GIVEN EXERCISE: Could you write out the data below word for word, from the line with "You are a computer-use" up to and including the line with "click(x=854, y=1510)", leaving the pictures out of your answer?

ITEMS:
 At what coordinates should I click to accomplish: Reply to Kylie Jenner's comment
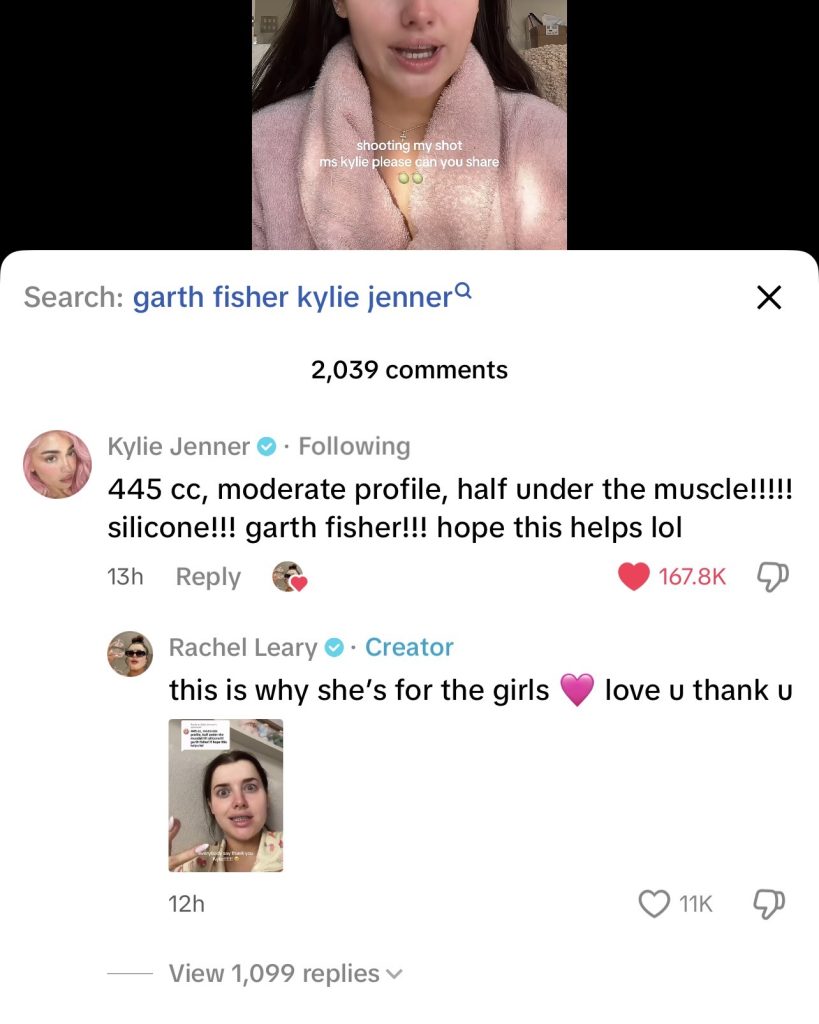(x=208, y=577)
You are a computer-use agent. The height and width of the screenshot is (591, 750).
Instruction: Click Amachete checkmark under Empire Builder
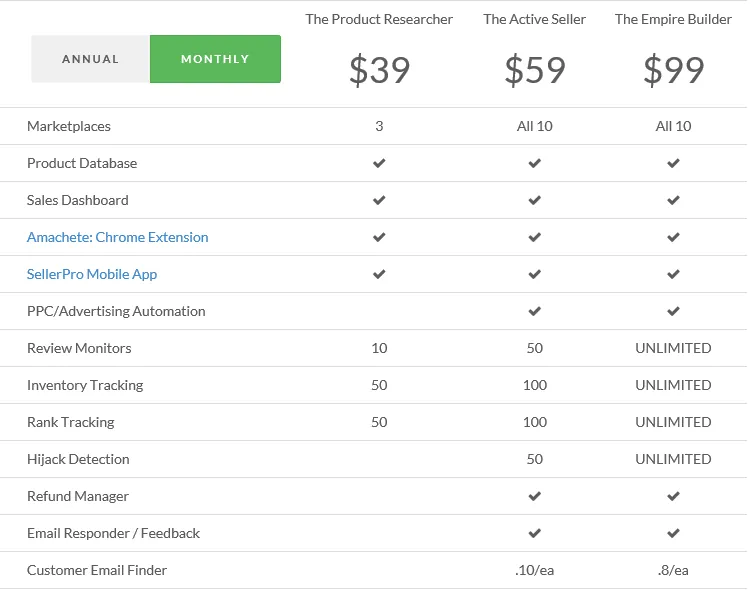673,237
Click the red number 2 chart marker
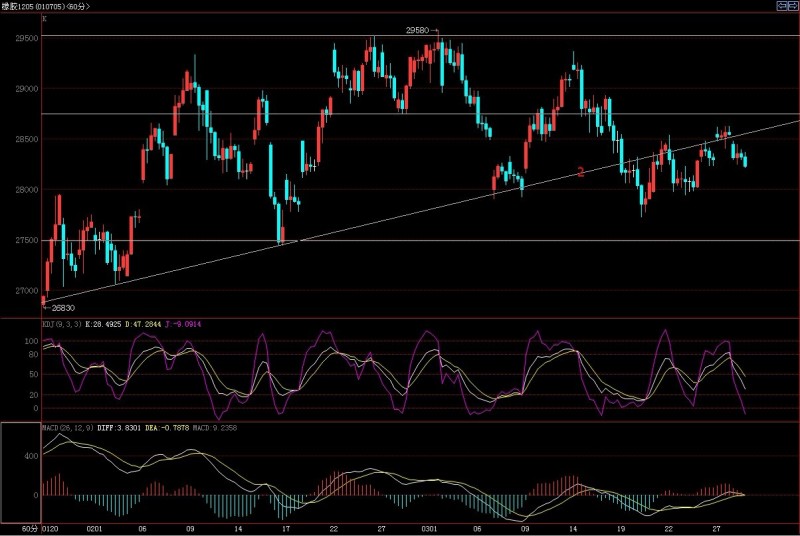 pos(581,173)
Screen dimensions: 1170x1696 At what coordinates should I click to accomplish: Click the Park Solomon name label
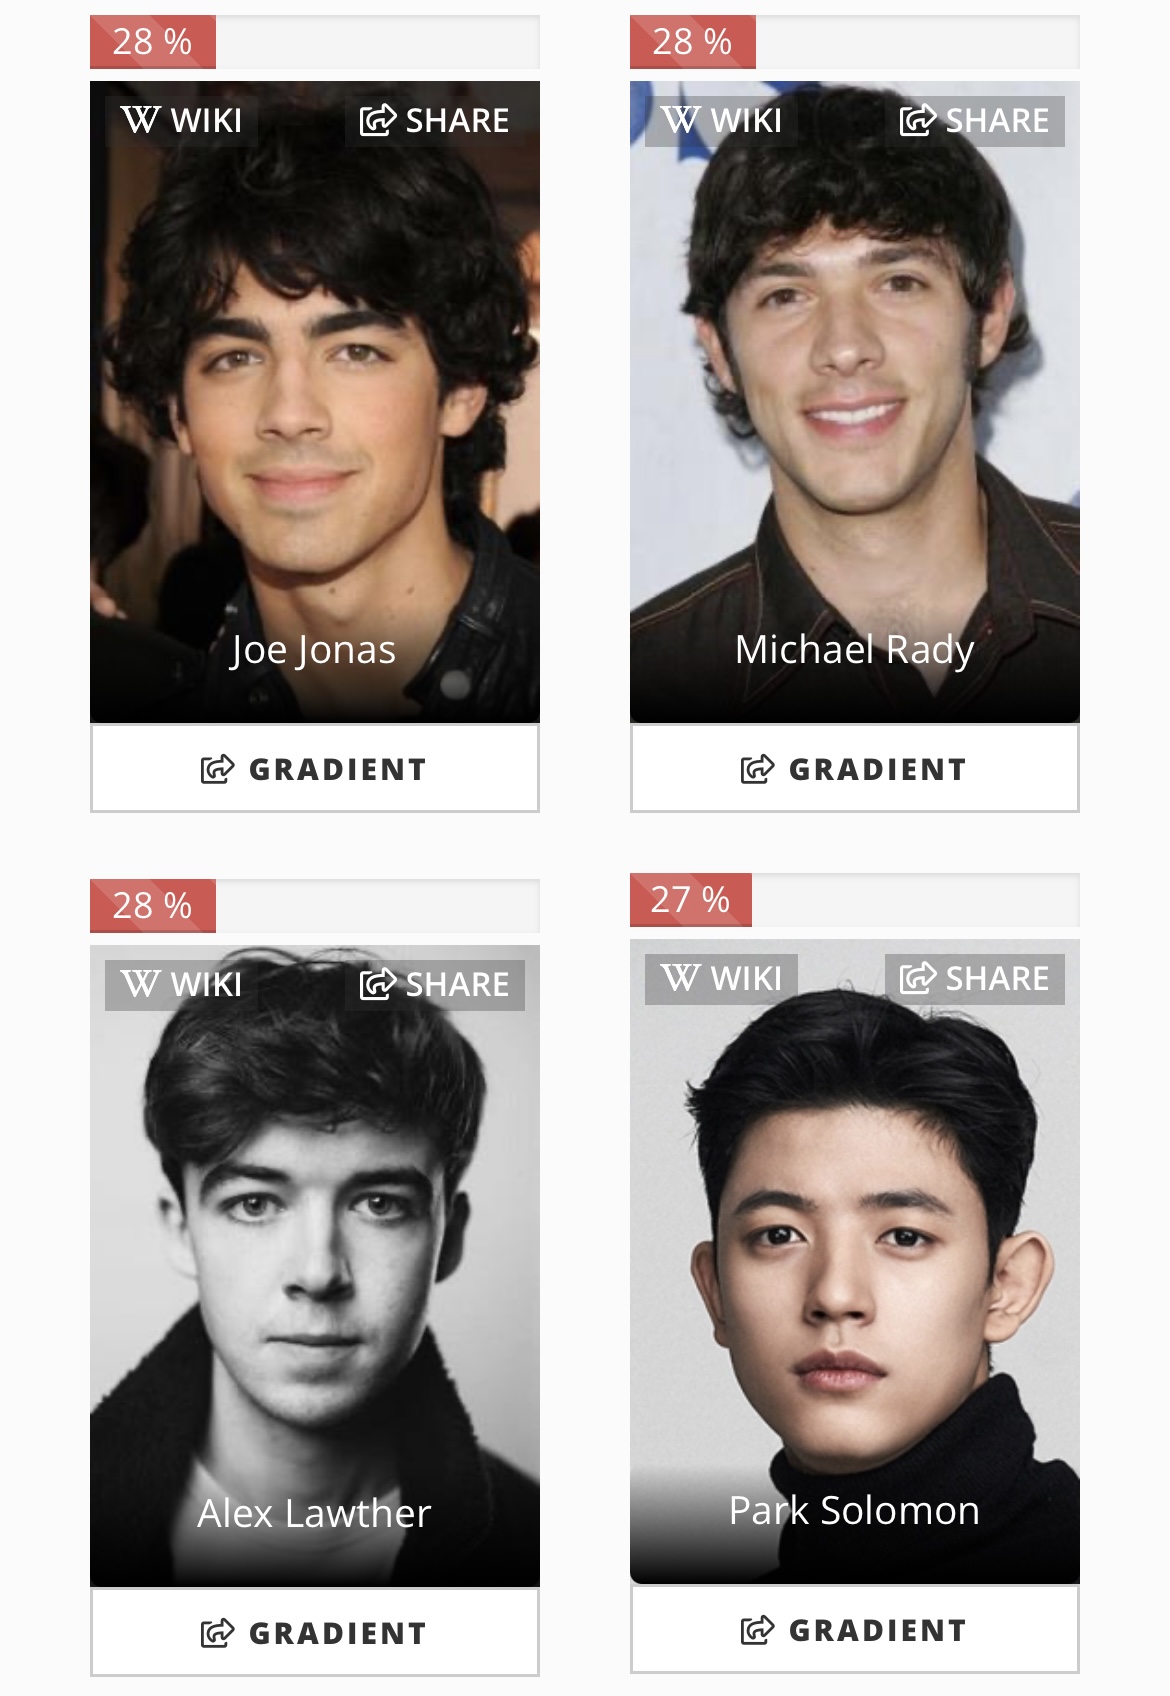click(x=854, y=1510)
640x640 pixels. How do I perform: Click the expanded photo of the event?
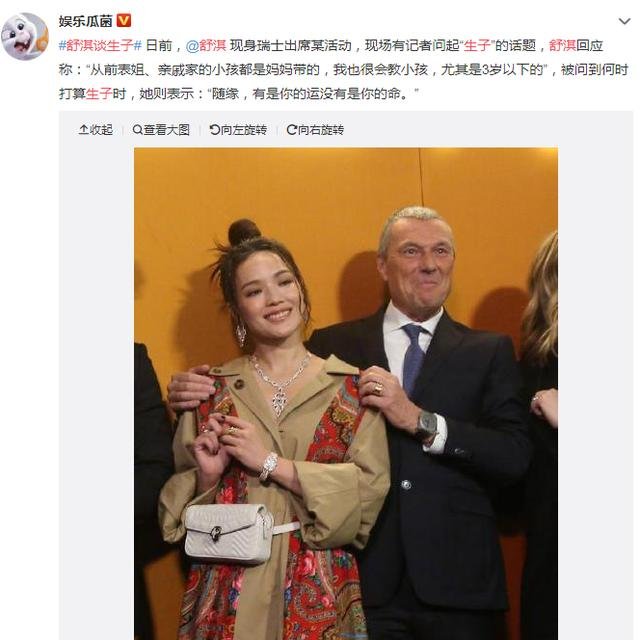click(x=346, y=393)
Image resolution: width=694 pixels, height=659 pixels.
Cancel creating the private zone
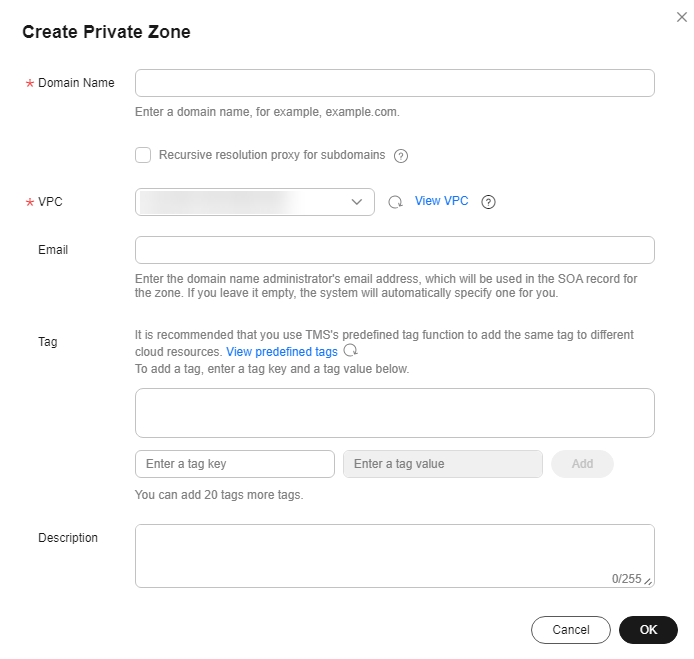click(571, 630)
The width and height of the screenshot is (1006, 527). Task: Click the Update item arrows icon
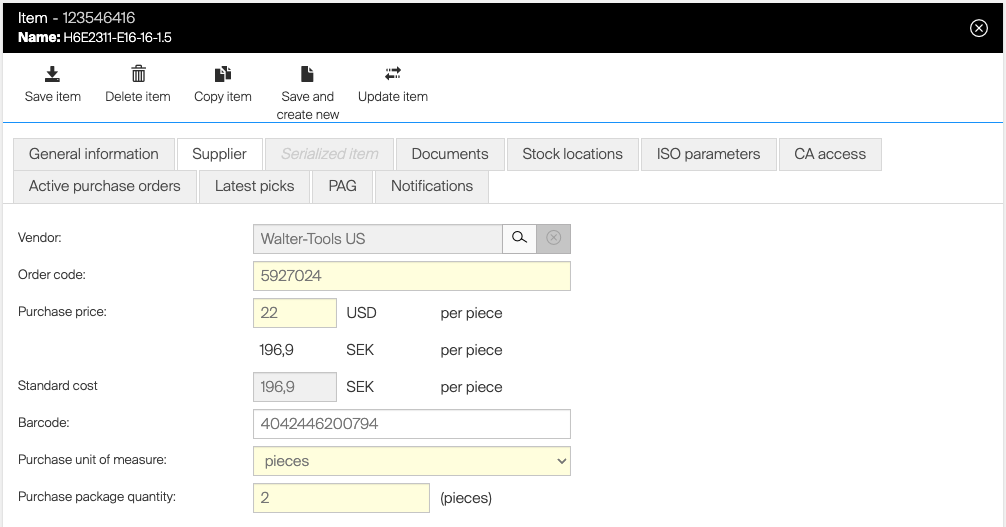point(393,74)
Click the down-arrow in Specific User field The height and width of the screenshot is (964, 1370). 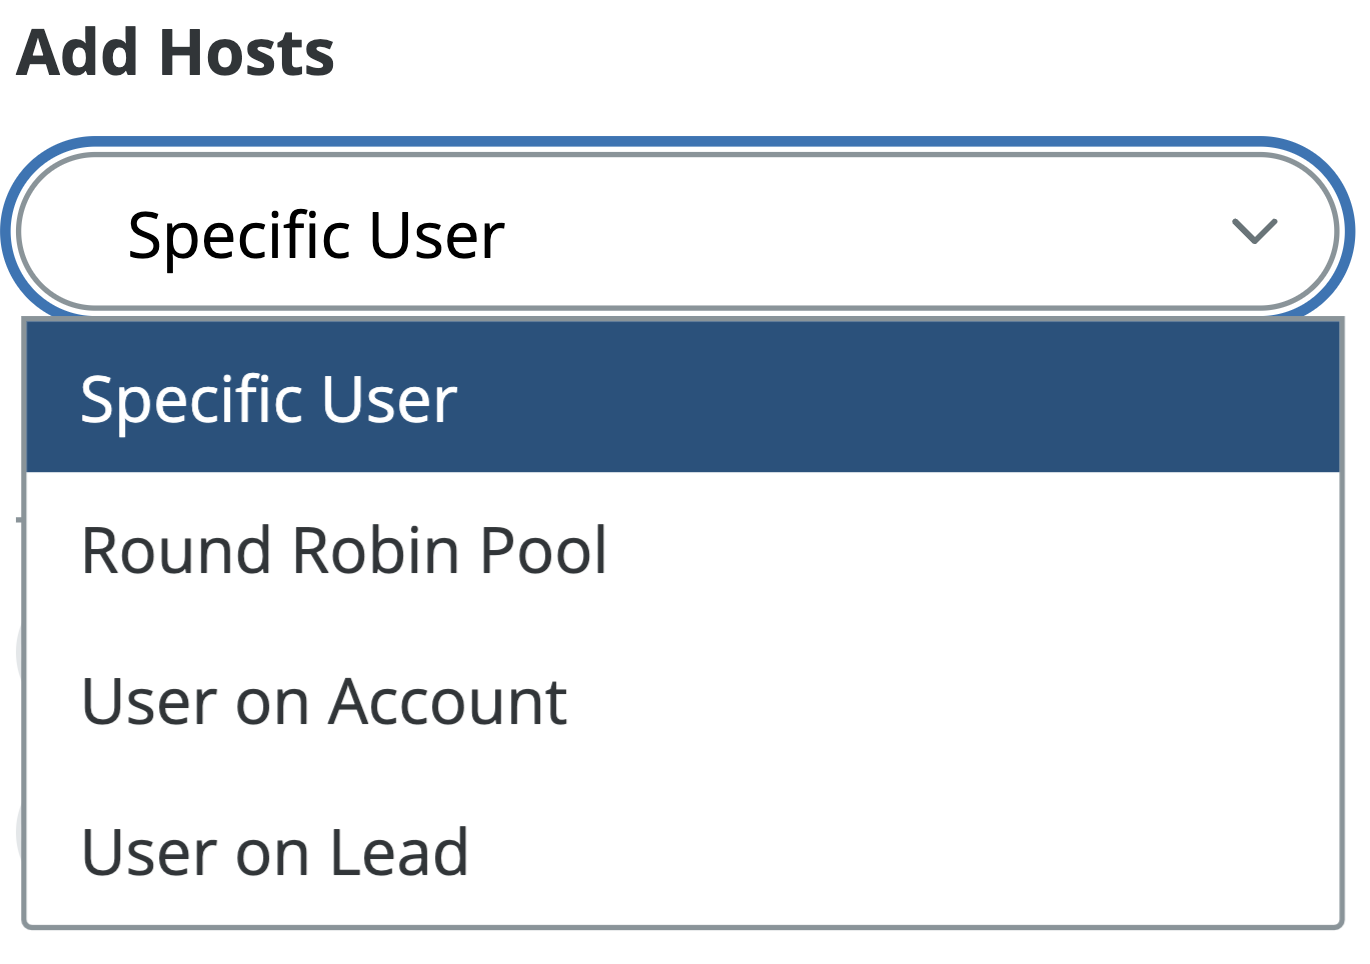(x=1254, y=231)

ANSWER FOR THE TASK:
You are a computer-use agent. The height and width of the screenshot is (591, 750).
Instruction: Click Amachete checkmark under Empire Builder
673,237
Click the red number 2 chart marker
 pos(581,173)
Screen dimensions: 1170x1696 At what coordinates should I click to accomplish: Click the Park Solomon name label
click(x=854, y=1510)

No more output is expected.